- _PROBLEM STATEMENT_:
What you return should be exactly the lines from the one containing "1139x512 pixels. At" down to the final line of the listing, with nothing else.

- _EXTRACTED MATERIAL_:
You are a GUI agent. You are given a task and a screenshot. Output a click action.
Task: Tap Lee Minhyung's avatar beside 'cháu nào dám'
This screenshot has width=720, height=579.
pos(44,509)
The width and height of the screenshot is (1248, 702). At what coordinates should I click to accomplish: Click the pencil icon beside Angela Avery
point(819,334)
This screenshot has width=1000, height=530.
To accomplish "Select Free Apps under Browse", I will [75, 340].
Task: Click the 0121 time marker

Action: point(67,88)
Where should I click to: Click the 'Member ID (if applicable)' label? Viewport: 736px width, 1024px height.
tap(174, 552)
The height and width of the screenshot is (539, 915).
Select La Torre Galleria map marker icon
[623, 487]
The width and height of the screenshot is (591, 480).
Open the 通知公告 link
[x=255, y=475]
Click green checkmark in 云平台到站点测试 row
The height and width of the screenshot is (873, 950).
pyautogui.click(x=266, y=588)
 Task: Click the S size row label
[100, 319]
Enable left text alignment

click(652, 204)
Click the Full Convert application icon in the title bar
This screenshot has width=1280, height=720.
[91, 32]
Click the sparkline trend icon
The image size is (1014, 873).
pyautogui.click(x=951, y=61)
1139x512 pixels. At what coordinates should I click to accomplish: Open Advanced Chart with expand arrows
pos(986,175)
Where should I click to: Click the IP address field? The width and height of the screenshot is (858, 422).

- _SOLVED EXERCISE_:
1139x512 pixels. At what coordinates should I click to accomplish: Open Advanced Chart with expand arrows
pos(986,175)
Where should I click to: Click the IP address field? The width and height of the screenshot is (858, 422).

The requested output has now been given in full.